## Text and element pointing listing

============================================================

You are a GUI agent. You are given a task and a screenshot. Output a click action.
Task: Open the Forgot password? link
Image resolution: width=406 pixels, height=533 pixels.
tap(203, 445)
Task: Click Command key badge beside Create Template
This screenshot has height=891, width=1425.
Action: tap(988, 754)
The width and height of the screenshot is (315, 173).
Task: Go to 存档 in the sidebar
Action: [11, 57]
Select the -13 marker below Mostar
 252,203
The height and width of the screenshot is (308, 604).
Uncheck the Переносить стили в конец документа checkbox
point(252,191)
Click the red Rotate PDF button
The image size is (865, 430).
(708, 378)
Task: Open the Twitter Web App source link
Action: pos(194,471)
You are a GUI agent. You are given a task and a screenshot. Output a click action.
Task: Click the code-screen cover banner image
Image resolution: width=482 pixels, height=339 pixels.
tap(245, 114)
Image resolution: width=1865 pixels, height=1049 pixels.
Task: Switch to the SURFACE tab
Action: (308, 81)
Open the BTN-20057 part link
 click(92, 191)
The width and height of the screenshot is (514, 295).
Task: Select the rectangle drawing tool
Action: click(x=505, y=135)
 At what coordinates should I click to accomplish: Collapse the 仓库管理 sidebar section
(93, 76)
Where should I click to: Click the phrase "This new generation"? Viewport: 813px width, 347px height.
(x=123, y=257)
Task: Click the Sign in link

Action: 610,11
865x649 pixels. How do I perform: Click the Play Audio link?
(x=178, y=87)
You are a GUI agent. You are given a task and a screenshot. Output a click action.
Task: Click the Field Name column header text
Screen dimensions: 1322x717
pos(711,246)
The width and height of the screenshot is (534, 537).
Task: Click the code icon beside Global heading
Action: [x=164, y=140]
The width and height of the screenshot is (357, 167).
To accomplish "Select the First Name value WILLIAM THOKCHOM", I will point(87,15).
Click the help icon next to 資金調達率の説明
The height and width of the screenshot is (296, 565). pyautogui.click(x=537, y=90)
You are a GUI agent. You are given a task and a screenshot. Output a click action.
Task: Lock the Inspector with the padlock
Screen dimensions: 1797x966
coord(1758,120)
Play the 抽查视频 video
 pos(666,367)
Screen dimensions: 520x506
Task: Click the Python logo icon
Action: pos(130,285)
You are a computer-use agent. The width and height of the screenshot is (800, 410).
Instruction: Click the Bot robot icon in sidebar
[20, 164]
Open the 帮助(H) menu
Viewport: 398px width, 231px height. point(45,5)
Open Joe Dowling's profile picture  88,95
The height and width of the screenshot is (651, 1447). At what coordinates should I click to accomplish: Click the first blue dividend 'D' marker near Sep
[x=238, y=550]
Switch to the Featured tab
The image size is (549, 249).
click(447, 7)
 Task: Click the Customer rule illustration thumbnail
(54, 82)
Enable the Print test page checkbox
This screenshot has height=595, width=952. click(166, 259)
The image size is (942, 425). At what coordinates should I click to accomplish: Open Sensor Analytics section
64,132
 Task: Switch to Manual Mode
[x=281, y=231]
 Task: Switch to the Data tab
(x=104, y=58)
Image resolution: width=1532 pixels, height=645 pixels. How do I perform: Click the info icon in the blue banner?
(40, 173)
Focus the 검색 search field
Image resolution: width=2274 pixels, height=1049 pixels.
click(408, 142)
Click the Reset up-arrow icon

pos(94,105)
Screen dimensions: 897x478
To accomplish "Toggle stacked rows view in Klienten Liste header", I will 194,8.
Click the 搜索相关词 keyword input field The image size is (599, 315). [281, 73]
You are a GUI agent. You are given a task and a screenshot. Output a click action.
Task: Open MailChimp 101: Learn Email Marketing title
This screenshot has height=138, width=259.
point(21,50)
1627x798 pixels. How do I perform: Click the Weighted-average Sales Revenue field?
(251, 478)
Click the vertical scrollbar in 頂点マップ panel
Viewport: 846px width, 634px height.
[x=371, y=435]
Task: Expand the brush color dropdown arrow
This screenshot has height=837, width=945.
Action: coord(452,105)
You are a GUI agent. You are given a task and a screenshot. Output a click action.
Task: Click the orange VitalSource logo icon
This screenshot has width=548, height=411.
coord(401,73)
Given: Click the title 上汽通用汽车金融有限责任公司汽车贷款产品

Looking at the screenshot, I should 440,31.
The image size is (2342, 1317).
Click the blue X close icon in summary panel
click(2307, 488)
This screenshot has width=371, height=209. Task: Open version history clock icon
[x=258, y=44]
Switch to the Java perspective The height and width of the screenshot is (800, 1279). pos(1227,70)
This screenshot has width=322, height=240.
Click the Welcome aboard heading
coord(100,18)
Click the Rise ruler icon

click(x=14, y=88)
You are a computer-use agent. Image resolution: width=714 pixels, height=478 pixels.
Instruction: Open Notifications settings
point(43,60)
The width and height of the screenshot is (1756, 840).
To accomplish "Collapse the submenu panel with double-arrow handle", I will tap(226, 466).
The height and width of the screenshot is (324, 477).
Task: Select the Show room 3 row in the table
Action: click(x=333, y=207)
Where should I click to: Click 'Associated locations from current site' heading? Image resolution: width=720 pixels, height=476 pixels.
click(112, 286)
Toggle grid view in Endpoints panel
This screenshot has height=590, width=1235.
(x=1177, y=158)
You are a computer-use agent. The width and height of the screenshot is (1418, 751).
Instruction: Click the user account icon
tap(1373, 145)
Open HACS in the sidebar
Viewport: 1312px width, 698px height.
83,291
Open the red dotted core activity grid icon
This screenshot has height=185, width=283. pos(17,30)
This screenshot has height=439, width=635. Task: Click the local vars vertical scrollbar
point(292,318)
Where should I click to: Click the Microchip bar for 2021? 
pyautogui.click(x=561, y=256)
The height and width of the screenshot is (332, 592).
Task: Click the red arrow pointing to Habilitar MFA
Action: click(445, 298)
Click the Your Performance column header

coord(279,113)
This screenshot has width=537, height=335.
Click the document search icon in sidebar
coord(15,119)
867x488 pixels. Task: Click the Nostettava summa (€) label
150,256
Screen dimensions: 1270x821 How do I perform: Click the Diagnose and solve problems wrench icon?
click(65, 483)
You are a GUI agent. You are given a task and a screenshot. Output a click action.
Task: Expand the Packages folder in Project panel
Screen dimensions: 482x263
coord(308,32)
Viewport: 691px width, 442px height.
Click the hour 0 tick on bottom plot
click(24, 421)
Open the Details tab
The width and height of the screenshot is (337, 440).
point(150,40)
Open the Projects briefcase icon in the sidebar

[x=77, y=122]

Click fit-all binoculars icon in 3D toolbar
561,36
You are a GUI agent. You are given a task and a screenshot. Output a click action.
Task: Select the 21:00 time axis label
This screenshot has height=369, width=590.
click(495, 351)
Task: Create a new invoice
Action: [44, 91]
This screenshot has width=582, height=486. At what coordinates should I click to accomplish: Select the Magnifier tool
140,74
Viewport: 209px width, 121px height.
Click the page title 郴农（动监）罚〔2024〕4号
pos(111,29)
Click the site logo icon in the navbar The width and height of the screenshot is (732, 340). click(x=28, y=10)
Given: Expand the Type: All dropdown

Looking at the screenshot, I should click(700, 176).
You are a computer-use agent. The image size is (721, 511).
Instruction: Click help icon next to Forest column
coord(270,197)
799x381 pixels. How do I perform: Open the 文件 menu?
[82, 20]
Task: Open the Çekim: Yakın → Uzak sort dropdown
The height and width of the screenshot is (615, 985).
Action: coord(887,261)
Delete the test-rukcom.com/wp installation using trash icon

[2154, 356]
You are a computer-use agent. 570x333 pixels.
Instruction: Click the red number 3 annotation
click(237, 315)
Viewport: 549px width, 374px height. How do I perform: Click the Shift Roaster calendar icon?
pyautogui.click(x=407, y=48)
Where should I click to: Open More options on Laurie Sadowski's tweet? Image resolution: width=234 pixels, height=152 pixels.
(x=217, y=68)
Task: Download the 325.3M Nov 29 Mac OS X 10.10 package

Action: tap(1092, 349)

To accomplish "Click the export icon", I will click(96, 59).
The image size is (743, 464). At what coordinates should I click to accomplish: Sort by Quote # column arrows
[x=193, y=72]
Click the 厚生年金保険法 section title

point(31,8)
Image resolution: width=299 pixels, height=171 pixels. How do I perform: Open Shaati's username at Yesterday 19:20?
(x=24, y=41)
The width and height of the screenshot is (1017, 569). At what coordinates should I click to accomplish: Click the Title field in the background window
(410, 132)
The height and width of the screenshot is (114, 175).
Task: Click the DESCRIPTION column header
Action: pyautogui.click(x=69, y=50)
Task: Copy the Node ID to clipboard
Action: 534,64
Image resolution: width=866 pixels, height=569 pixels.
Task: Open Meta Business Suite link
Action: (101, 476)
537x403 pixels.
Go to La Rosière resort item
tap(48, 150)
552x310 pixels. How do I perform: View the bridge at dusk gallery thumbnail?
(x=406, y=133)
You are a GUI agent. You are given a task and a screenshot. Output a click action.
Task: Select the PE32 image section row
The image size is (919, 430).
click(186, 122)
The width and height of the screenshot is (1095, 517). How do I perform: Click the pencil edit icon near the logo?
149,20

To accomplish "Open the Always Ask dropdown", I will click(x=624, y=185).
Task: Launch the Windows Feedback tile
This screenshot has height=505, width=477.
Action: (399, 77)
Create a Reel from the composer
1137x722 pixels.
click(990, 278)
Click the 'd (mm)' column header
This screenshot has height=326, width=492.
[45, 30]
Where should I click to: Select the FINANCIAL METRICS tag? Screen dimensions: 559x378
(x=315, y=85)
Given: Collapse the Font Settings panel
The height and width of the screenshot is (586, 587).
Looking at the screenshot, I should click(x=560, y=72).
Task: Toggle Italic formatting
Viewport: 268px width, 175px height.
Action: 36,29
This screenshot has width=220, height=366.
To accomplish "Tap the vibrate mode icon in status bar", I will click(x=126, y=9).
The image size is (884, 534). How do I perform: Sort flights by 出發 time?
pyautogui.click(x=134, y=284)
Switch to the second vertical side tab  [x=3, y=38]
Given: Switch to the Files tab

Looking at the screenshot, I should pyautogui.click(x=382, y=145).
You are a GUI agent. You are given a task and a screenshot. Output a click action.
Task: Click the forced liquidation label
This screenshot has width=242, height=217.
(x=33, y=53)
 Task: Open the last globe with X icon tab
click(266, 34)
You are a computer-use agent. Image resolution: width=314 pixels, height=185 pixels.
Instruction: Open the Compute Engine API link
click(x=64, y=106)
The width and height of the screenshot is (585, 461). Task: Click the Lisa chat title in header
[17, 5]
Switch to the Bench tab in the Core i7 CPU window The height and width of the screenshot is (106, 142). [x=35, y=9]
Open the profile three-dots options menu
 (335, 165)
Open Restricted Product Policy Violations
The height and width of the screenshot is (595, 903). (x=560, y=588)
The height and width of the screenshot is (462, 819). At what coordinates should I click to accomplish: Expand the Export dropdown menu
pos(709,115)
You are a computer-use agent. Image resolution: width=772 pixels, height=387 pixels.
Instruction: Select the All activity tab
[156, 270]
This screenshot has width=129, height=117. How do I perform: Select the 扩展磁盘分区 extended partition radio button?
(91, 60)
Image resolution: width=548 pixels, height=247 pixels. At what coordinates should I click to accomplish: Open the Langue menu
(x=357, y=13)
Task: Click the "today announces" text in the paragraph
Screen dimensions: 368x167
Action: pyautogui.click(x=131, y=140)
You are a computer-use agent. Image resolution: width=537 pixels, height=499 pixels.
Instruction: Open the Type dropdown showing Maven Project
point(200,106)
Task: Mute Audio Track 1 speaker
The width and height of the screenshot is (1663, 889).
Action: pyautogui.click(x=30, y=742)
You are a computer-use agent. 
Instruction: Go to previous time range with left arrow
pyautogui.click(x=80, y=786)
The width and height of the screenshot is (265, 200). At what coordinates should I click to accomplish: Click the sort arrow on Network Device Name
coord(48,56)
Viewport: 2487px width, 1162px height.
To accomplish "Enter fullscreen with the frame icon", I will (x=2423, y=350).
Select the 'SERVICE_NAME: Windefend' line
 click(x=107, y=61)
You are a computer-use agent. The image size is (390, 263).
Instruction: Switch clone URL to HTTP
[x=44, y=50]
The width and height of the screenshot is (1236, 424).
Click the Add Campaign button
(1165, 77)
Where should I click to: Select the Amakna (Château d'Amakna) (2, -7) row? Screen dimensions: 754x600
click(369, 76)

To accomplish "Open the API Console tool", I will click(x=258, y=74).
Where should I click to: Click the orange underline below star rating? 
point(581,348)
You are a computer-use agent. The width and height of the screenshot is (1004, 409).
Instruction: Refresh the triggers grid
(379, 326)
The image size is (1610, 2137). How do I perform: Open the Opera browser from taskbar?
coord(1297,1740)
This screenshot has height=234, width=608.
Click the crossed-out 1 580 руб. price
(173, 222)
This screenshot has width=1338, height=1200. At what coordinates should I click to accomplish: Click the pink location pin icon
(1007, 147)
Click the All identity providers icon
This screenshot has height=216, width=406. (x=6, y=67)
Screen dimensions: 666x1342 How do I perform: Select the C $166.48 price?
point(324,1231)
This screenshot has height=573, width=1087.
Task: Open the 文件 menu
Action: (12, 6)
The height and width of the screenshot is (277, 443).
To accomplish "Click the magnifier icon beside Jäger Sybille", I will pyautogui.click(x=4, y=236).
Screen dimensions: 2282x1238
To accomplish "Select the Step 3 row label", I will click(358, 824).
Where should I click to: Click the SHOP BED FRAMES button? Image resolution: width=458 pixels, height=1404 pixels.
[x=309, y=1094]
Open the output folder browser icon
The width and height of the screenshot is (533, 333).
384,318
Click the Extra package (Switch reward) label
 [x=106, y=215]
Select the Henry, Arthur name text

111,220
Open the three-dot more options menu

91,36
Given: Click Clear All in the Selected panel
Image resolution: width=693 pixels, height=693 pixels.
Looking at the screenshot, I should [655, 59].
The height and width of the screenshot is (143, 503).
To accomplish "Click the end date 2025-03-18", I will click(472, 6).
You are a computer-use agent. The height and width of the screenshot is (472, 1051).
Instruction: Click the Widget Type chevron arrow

============================================================

Please rewrite the listing from the line with "The image size is (1610, 2137)." up to and including its last line, changing "taskbar" to "dock" and leaving everything else as it is. Give back only those lines.

The image size is (1610, 2137). How do I perform: Open the Opera browser from dock?
coord(1297,1740)
This screenshot has height=234, width=608.
Click the crossed-out 1 580 руб. price
(173, 222)
This screenshot has width=1338, height=1200. At what coordinates should I click to accomplish: Click the pink location pin icon
(1007, 147)
Click the All identity providers icon
This screenshot has height=216, width=406. (x=6, y=67)
Screen dimensions: 666x1342 How do I perform: Select the C $166.48 price?
point(324,1231)
This screenshot has height=573, width=1087.
Task: Open the 文件 menu
Action: (12, 6)
The height and width of the screenshot is (277, 443).
To accomplish "Click the magnifier icon beside Jäger Sybille", I will pyautogui.click(x=4, y=236).
Screen dimensions: 2282x1238
To accomplish "Select the Step 3 row label", I will click(358, 824).
Where should I click to: Click the SHOP BED FRAMES button? Image resolution: width=458 pixels, height=1404 pixels.
[x=309, y=1094]
Open the output folder browser icon
The width and height of the screenshot is (533, 333).
384,318
Click the Extra package (Switch reward) label
 [x=106, y=215]
Select the Henry, Arthur name text

111,220
Open the three-dot more options menu

91,36
Given: Click Clear All in the Selected panel
Image resolution: width=693 pixels, height=693 pixels.
Looking at the screenshot, I should [655, 59].
The height and width of the screenshot is (143, 503).
To accomplish "Click the end date 2025-03-18", I will click(472, 6).
You are a computer-use agent. The height and width of the screenshot is (472, 1051).
Instruction: Click the Widget Type chevron arrow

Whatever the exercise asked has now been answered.